The MMO space has been steadily filling up since people realized just how much money Blizzard is actually making. Many have tried to break into that space, but most have failed. Funcom has a pretty consistent history of bringing solid titles to market — nothing necessarily groundbreaking, but they work.
When The Secret World was announced, though, people got legitimately excited. Here, we had an MMO taking place not in space or some generic fantasy land but in the modern day, with a story running parallel to our own world. Here are a few of my initial thoughts on the The Secret World.
The Secret World (PC)
Publisher: Electronic Arts
Release: June 19, 2012
Like World of Warcraft and The Old Republic, The Secret World is based on interfactional warfare. There are the Templars based out of London who want to restore and maintain order, the Dragons based out of Seoul who are the embodiment of chaos, and the Illuminati based out of New York who are comparatively moderate. Each of these factions is contending with transdimensional foes, and there are a lot of unanswered questions and a lot of figures vying for power.
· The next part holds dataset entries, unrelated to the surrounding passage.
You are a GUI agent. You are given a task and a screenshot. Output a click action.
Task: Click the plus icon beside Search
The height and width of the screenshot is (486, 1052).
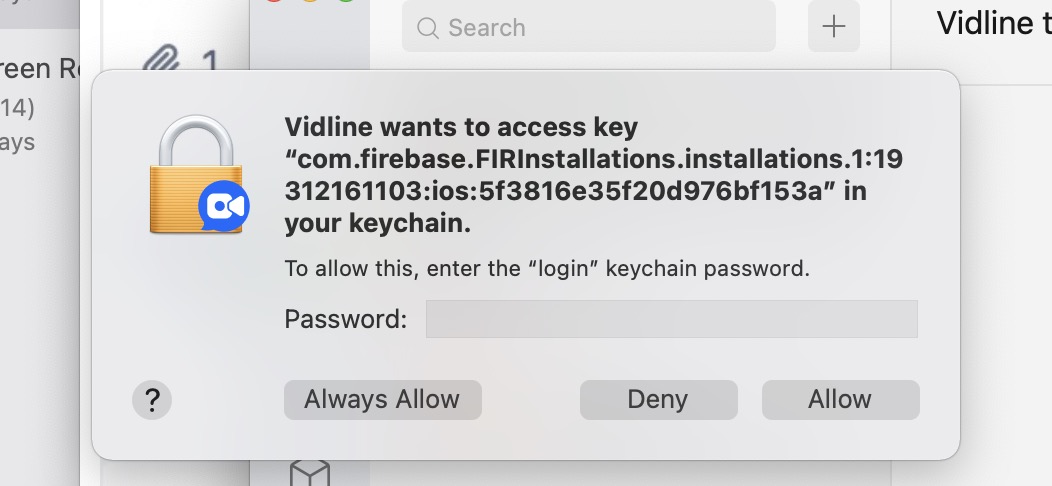(x=833, y=27)
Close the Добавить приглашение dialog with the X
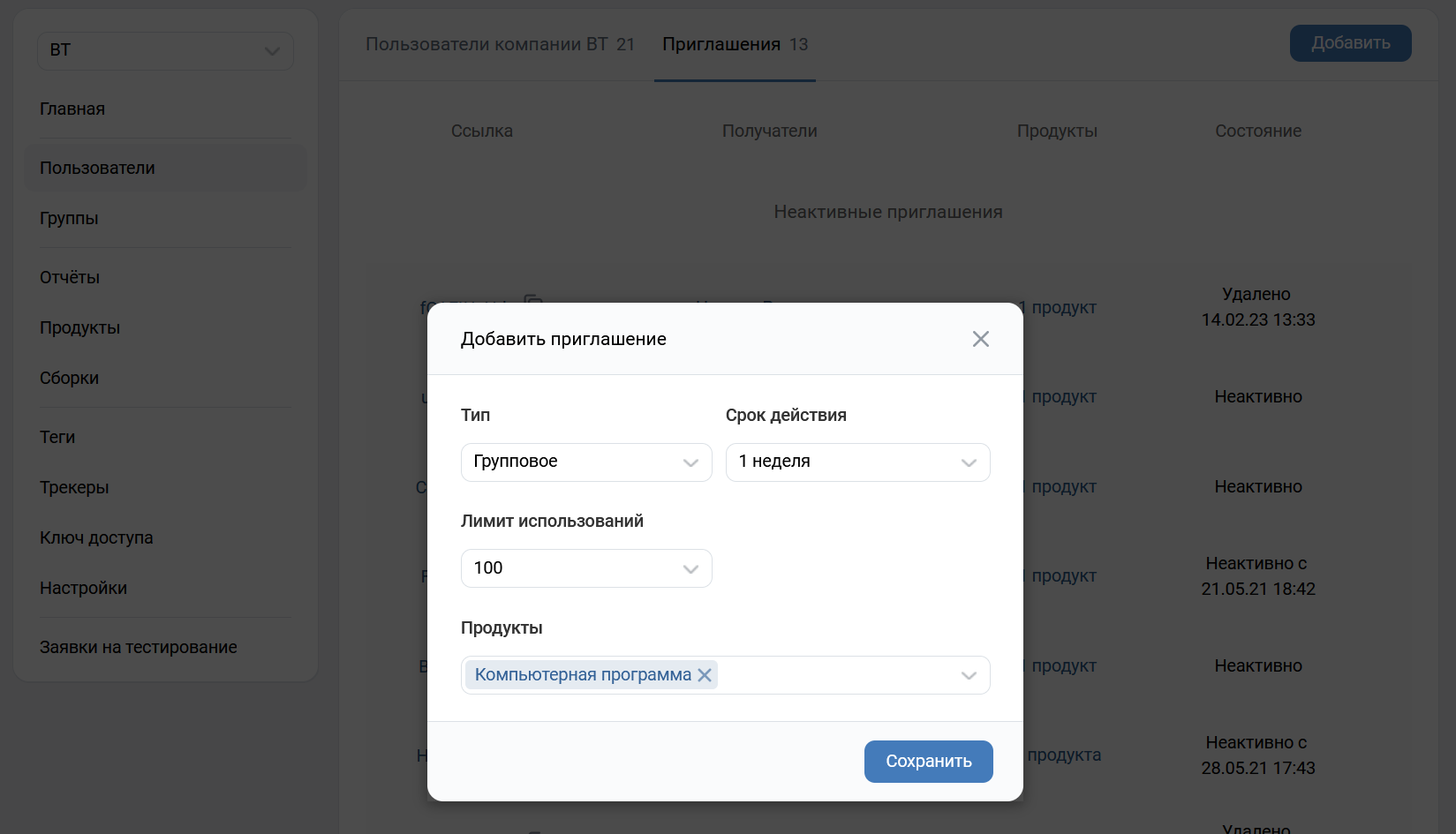Screen dimensions: 1456x834 coord(980,338)
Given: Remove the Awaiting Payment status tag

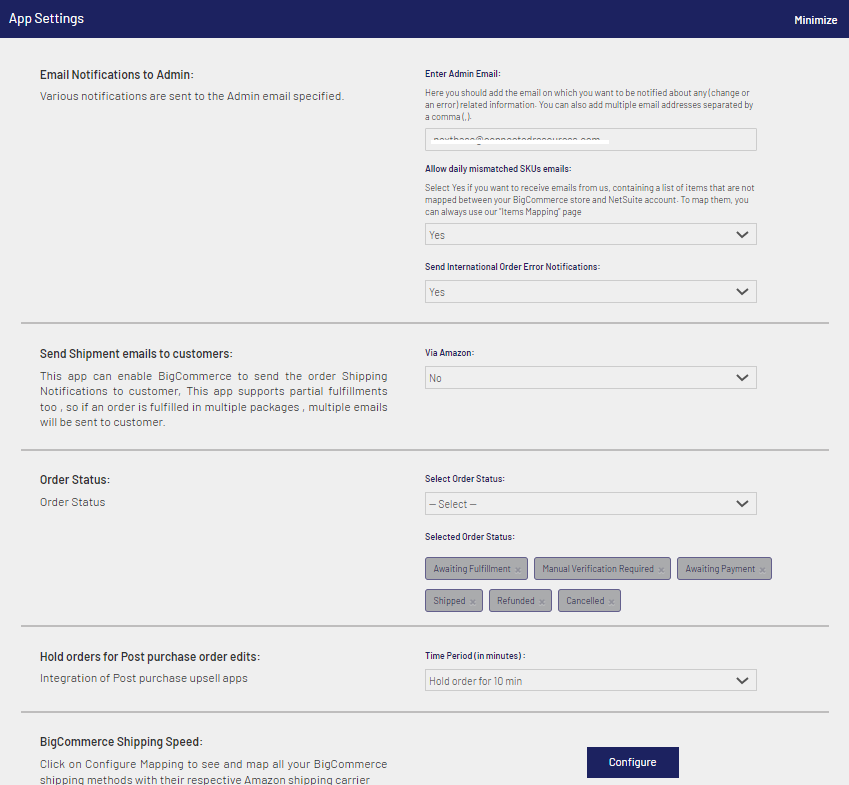Looking at the screenshot, I should 762,570.
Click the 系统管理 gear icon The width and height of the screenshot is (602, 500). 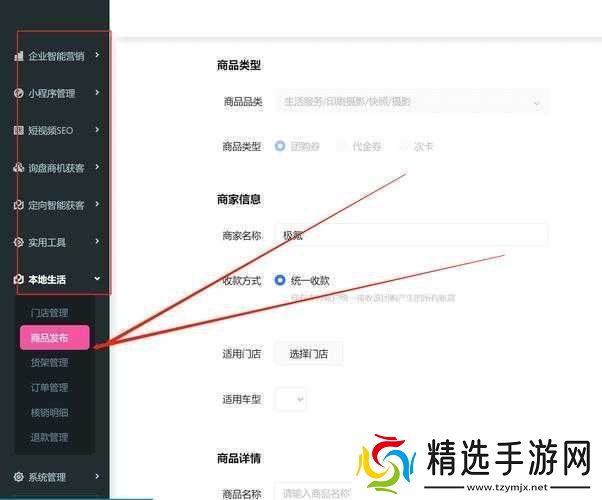19,477
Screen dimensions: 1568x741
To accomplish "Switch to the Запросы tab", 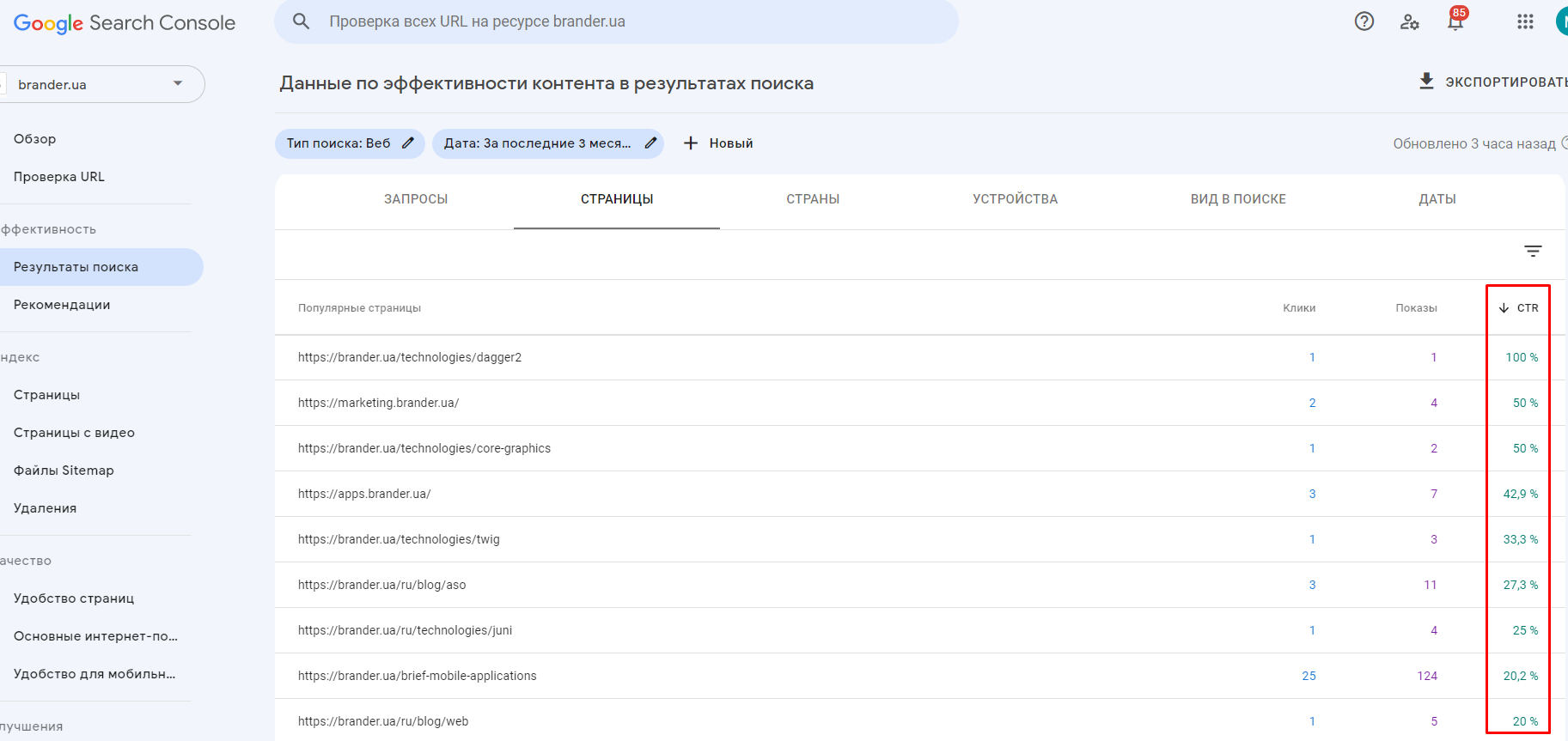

Everyone will have a recruitment mission to get them set up with one of the groups, but there is no typical class selection here. Funcom has decided upon Skyrim-style class selection — pick what you want, do what you want, and find a role for yourself.
There are more than 500 abilities and nine classes of weapons (though some of those are magic), and as you gain experience, you get skill points to distribute into any category to shape your character however you want. Each player is also limited to seven active abilities and seven passive abilities, so careful selection and strategy plays into deciding what you use. It’s a really intriguing system that is elegantly implemented with a stunningly beautiful, semi-minimal interface.
Taking cues from TOR, the majority of the game is voiced, though the player character is a silent protagonist. It’s a much more engaging way of conveying stories and doling out quests, and it represents another area where Blizzard is starting to fall behind.
Quests themselves are more organic than in other MMOs, and the story is told more through the perspective of gathering information and lore to piece together what is going on rather than through the traditional fetch quest. “Quest givers,” if they can be called that, will often actively mislead you either intentionally or unintentionally, and they represent an interesting break with the established tropes of the genre.
I had a good 30 minutes to play the game after a presentation by Funcom staff showing off some new content. I wasn’t able to get too far into the real meat of the game, but I got to pick up a few weapons, tool around with some basic abilities, and run around London for a bit. The overworld is rich and lively, and for once, there’s a game which does not seem to have the utterly impractical architecture of other MMOs (i.e. buildings that are so utterly gargantuan as to be ridiculous).
Combat is smooth, and everything takes place in real time. The player can move while casting, charging, shooting, etc., so battles feel more like an action RPG than anything else — faster and more frantic without ever losing complete control. It’s a fun and refreshing mix that I can’t say I have seen replicated anywhere else.
The Secret World is due out June 19th, which is good because I’ve been looking forward to this since I first saw it at PAX ’09. I’m still a bit concerned as to the longevity of the title, but a lot of work has gone into “reinventing the wheel,” as it were, and it definitely shows.